Search code examples
rtextunicode

Can I convert Unicode into plain text in R?


The data I am using has many characters like "<U+XXXX>". Originally, it looks like this as a data point, "<U+043E><U+043A><U+0430><U+0437><U+044B>: 673".

I am curious what I should use to convert them easily and effectively into ordinary plain texts. I have rows of this Unicode in my table, and I am confused now.

I was looking for ways of conversion online, but most of them don't work. For example, I have tried this code on my data to convert it from UTF-8 into Latin; it failed.

www <- c("<U+043C>")
www %>% iconv(from = "UTF-8", to = "latin1")
[1] <U+043C>

Also, I have tried this without arrows. Still, it doesn't convert.

www <- c("U+043C")
www %>% iconv(from = "UTF-8", to = "latin1")
[1] U+043C

Alternatively, I tried this function.

example <- c("<U+041F><U+043E><U+043A><U+0430><U+0437><U+044B>: 58025")
iconv(example, "UTF-8", "latin1")
[1] "<U+041F><U+043E><U+043A><U+0430><U+0437><U+044B>: 58025"

Any ideas, folks?


Solution

  • When you type "<U+043C>" it is being interpreted as a literal string of 8 characters. Whether this string is interpreted as latin-1 or UTF doesn't matter, since they both encode these literal 8 characters the same way.

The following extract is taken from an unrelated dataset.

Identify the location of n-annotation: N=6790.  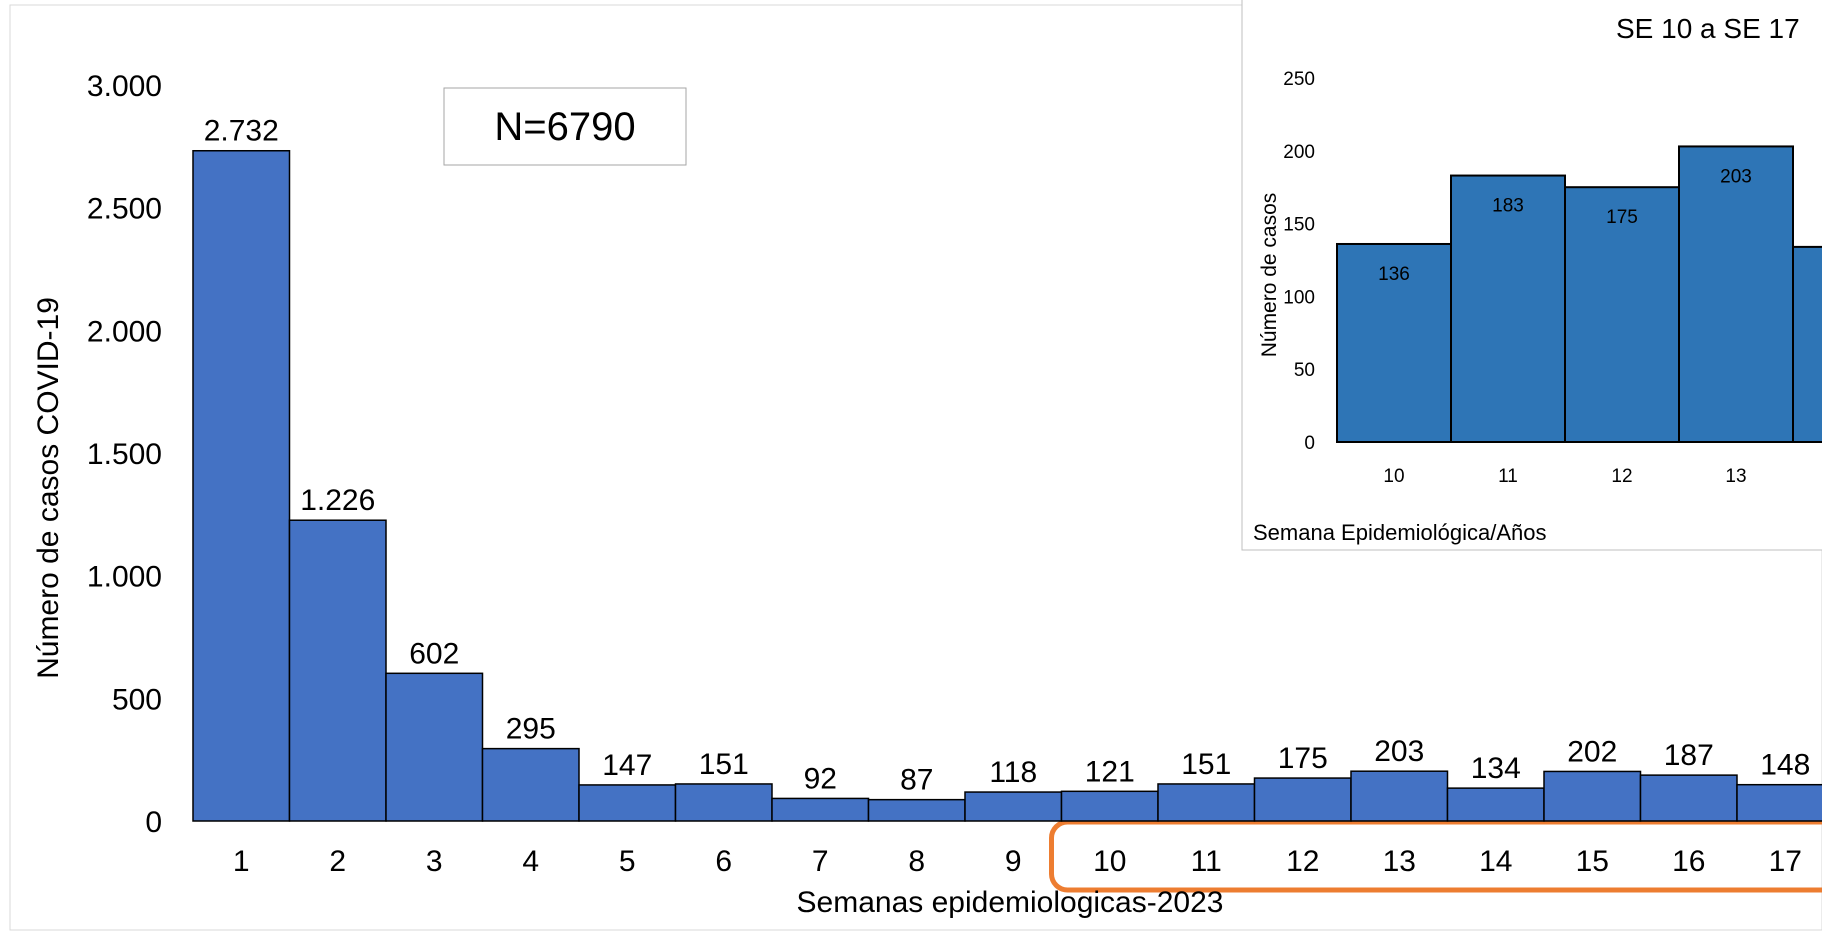
(565, 126).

    What you need to do is unescape the unicode strings. The stringi package can do this for you, but you need to do a bit of conversion first to get it in the right format. The following function should take care of it:

    
    f <- function(x) {
      
       x <- gsub(">", "", gsub("<U\\+", "\\\\u", x))
       stringi::stri_unescape_unicode(x)
    }
    

    So you can do:

    example <- c("<U+041F><U+043E><U+043A><U+0430><U+0437><U+044B>: 58025")
    www <- c("<U+043C>")
    
    f(example)
    #> [1] "Показы: 58025"
    
    f(www)
    #> [1] "м"